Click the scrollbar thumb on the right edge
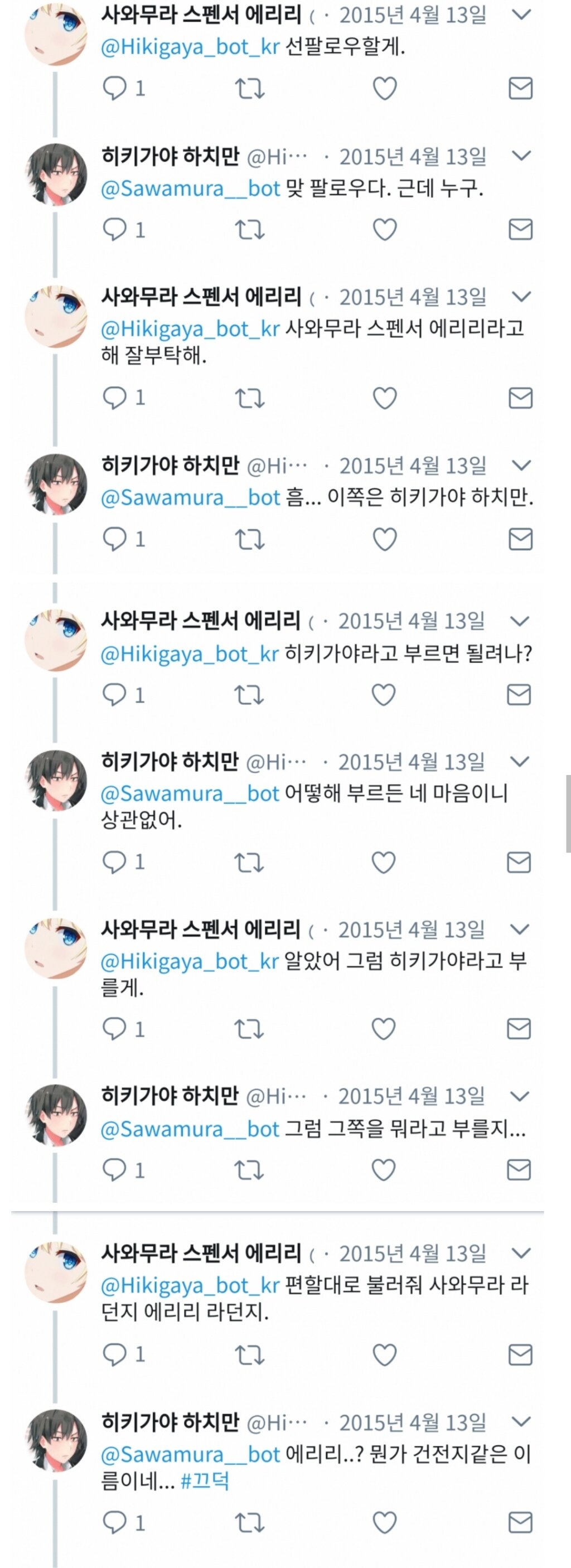Image resolution: width=571 pixels, height=1568 pixels. pyautogui.click(x=568, y=813)
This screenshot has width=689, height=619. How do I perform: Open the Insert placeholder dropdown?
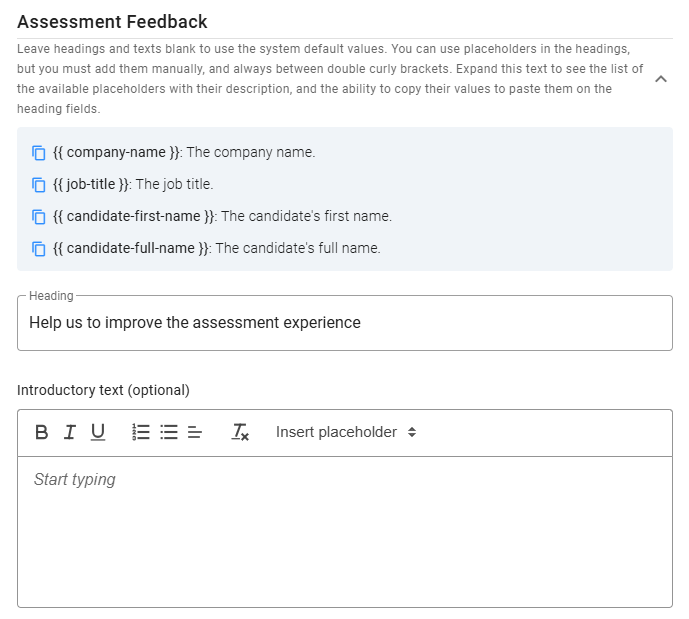point(336,432)
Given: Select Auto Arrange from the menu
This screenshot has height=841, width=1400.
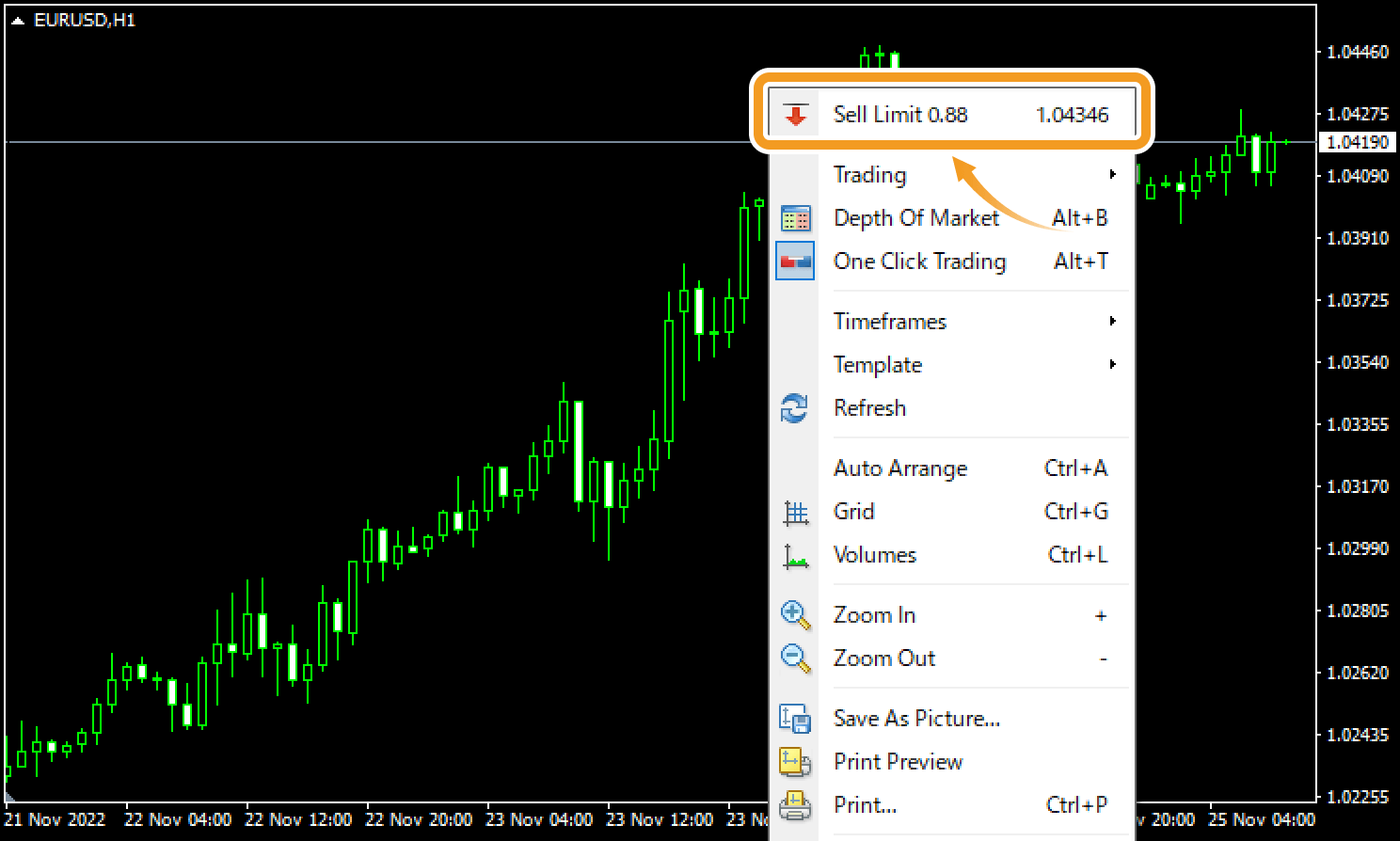Looking at the screenshot, I should 899,468.
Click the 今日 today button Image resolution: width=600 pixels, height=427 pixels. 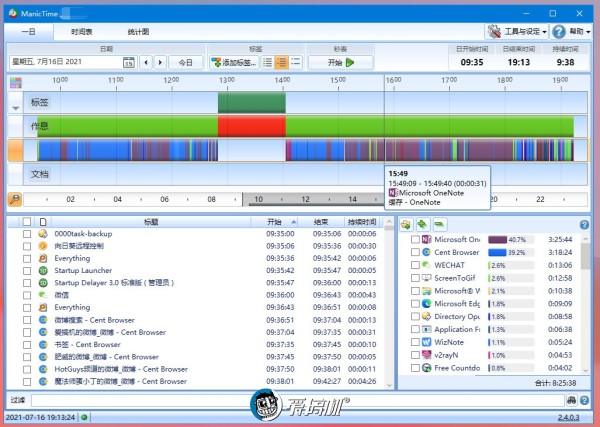[x=186, y=62]
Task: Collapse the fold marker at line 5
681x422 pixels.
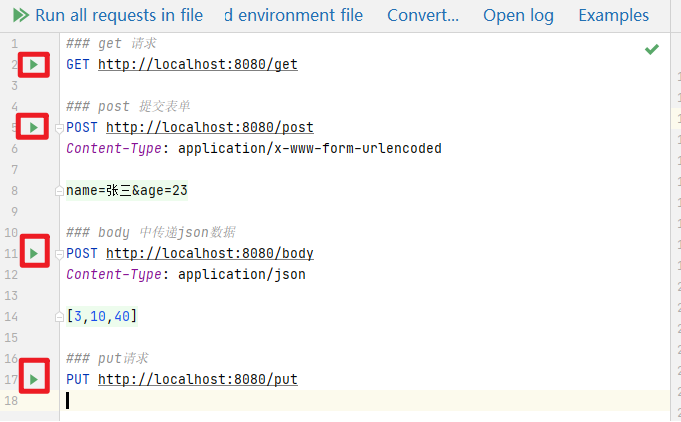Action: click(60, 128)
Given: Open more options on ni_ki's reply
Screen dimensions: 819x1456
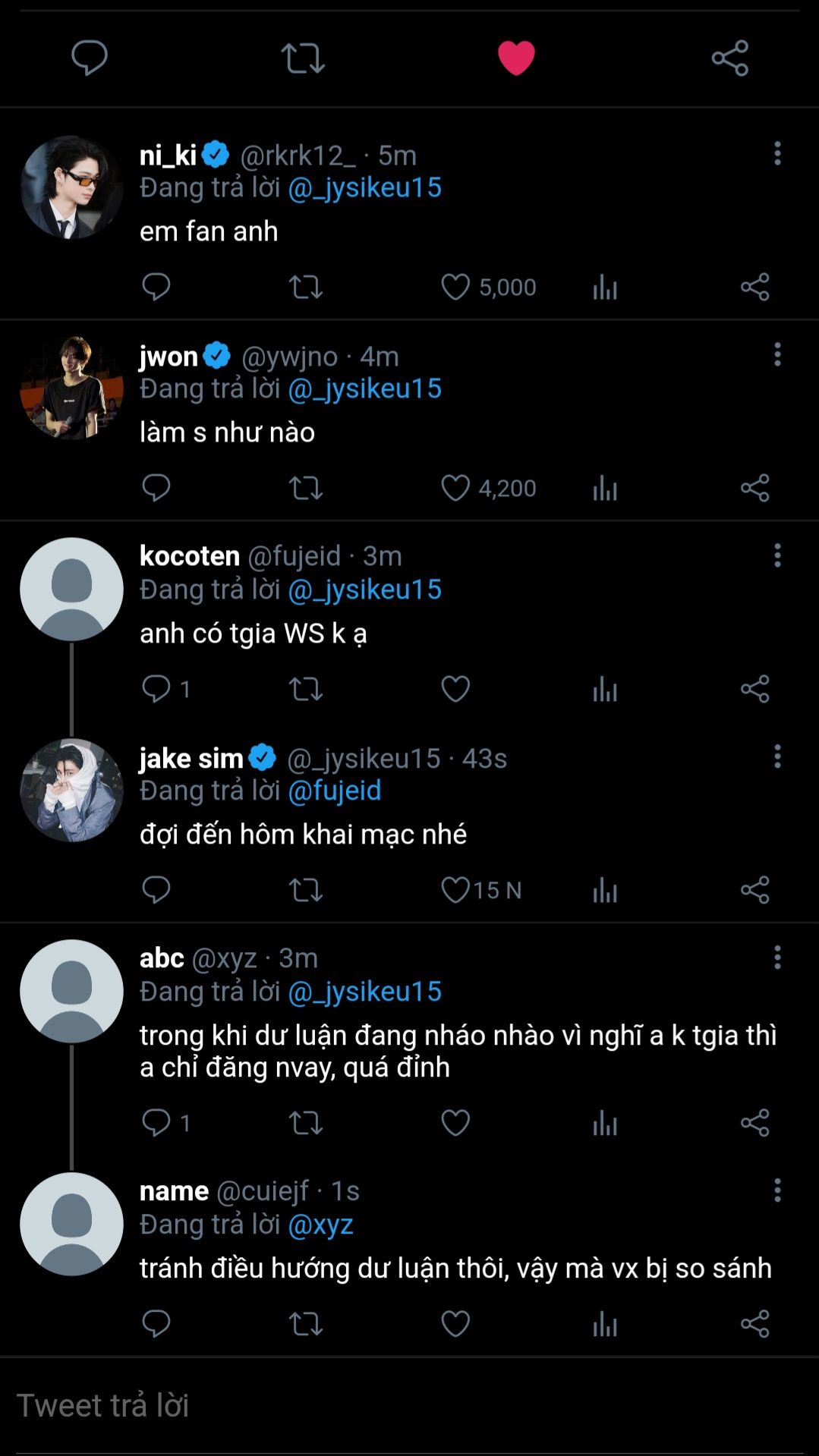Looking at the screenshot, I should (777, 153).

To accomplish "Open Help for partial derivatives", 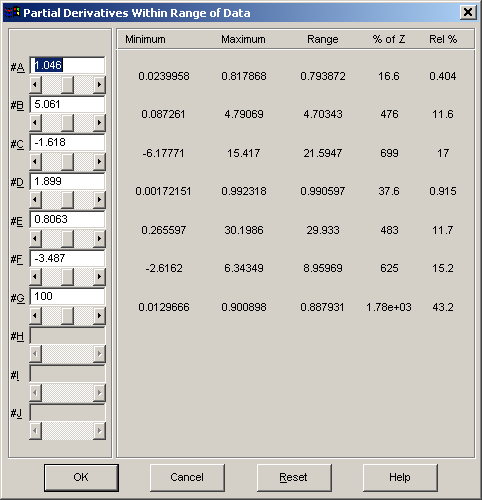I will click(x=400, y=477).
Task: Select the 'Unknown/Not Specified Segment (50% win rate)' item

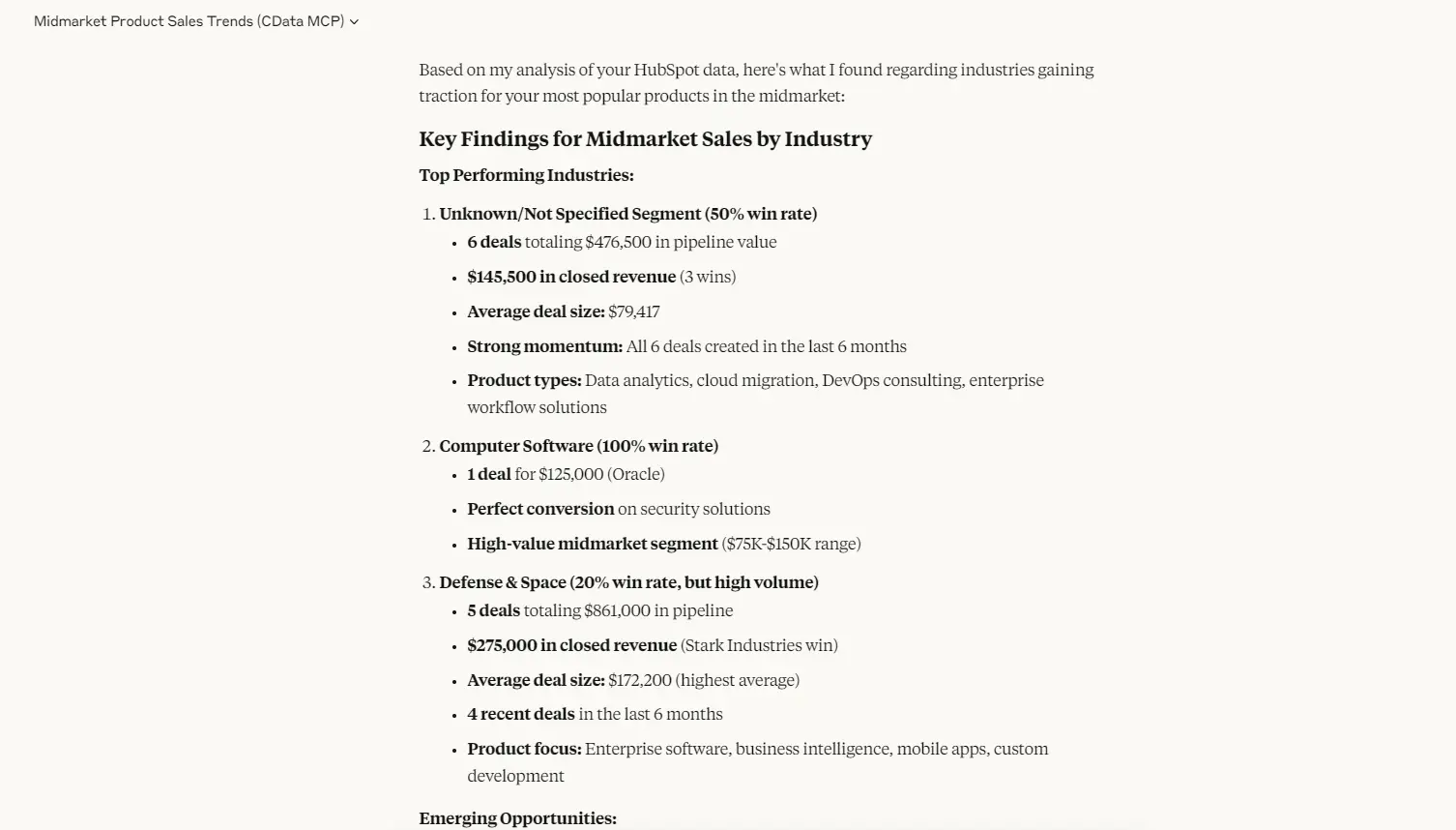Action: coord(628,213)
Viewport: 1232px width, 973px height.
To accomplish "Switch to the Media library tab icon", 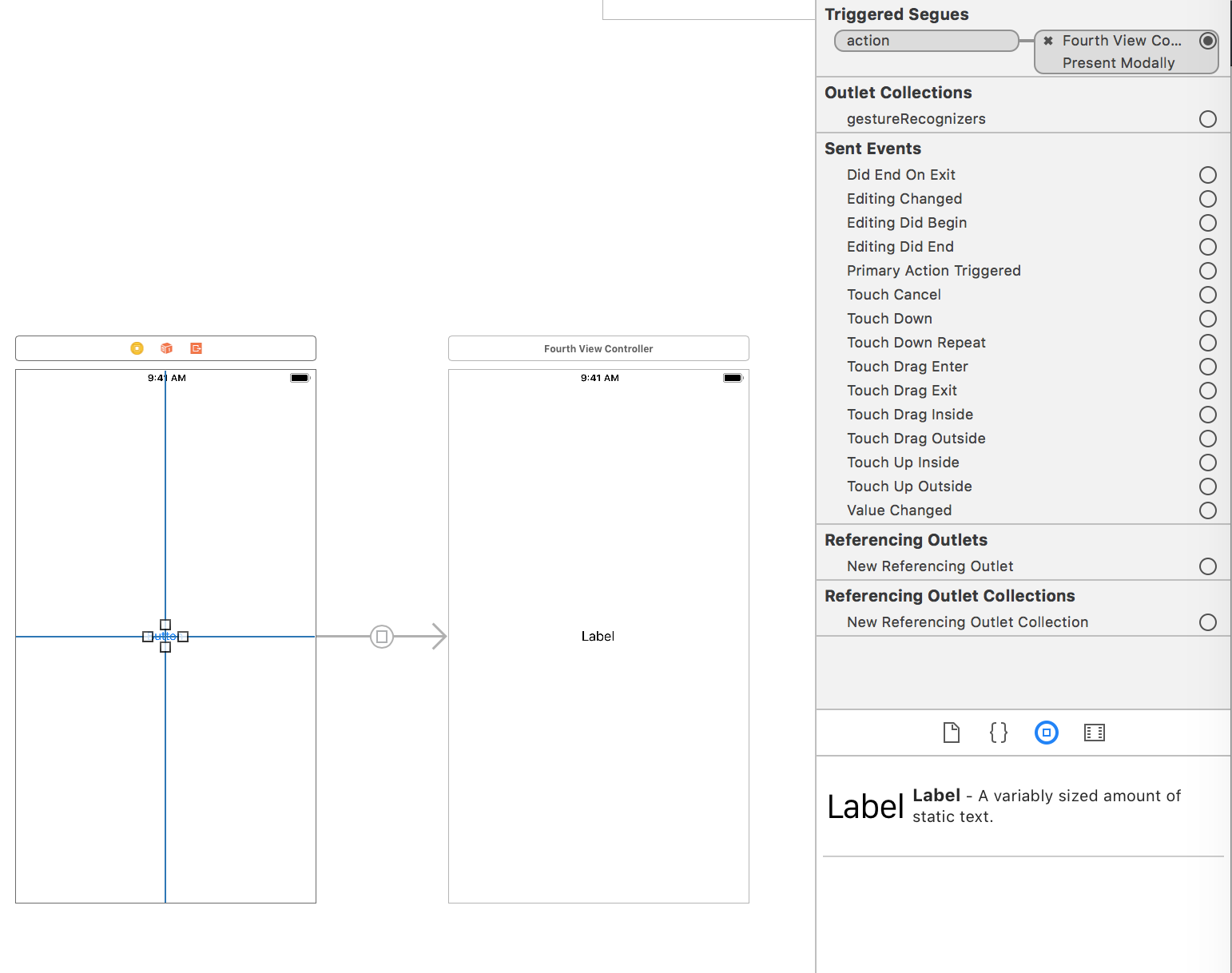I will (x=1094, y=733).
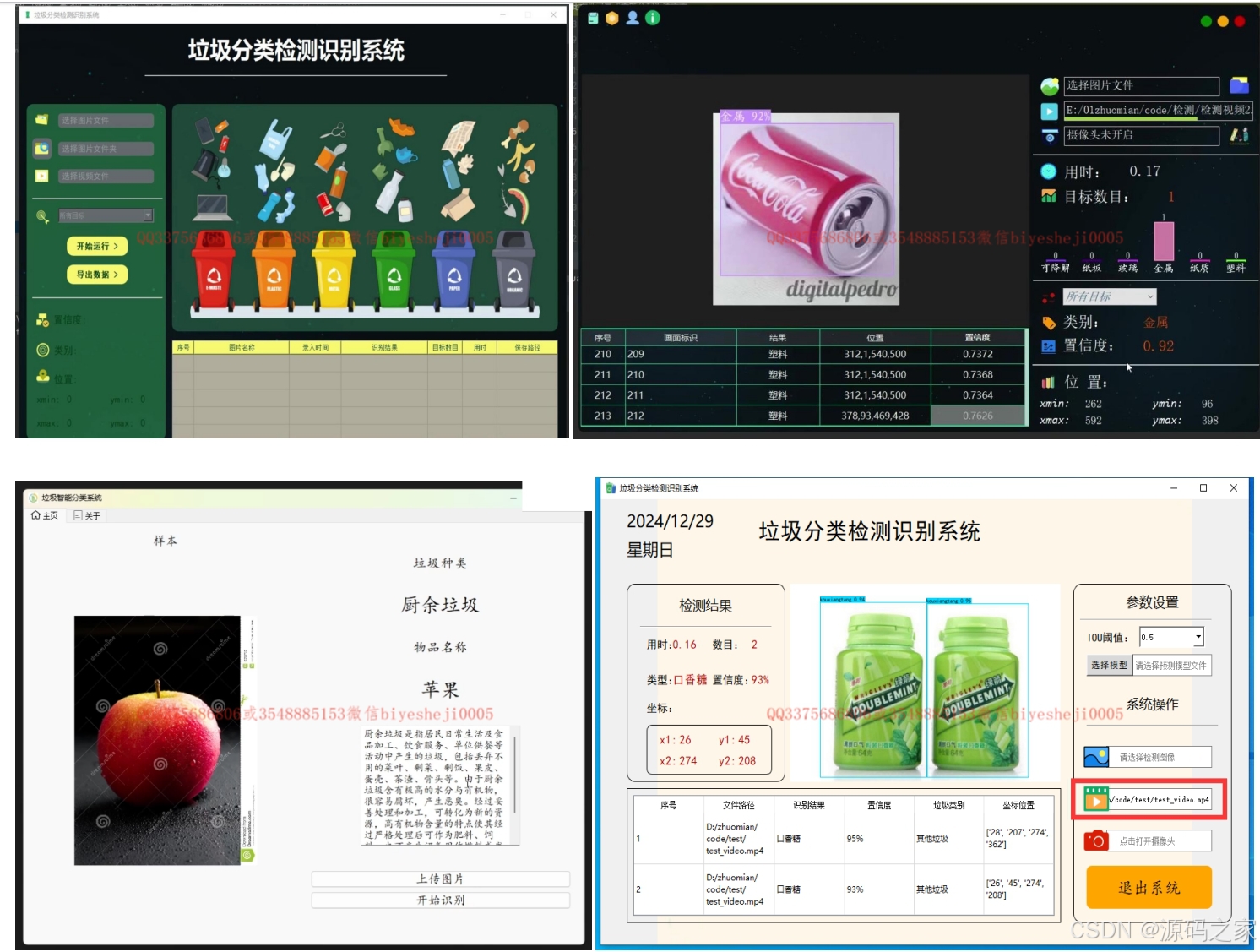Open the webcam icon next to 摄像头未开启
This screenshot has height=952, width=1260.
click(1048, 136)
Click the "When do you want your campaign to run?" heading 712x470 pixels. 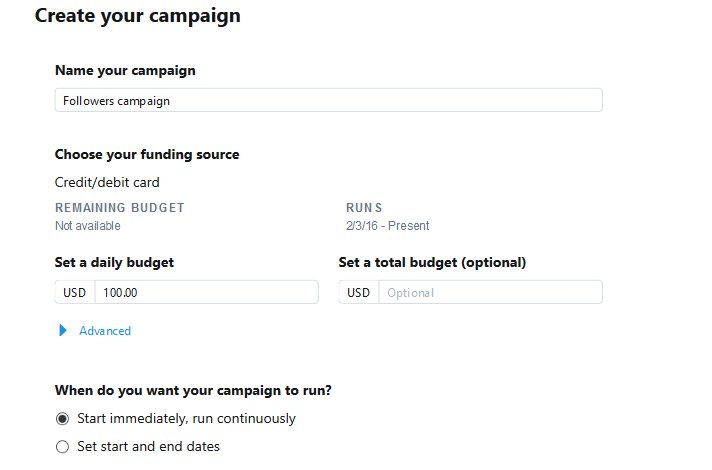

(Work item): Report the number of lines above containing the string "Given" as your sole answer.

(Answer for this exercise): 2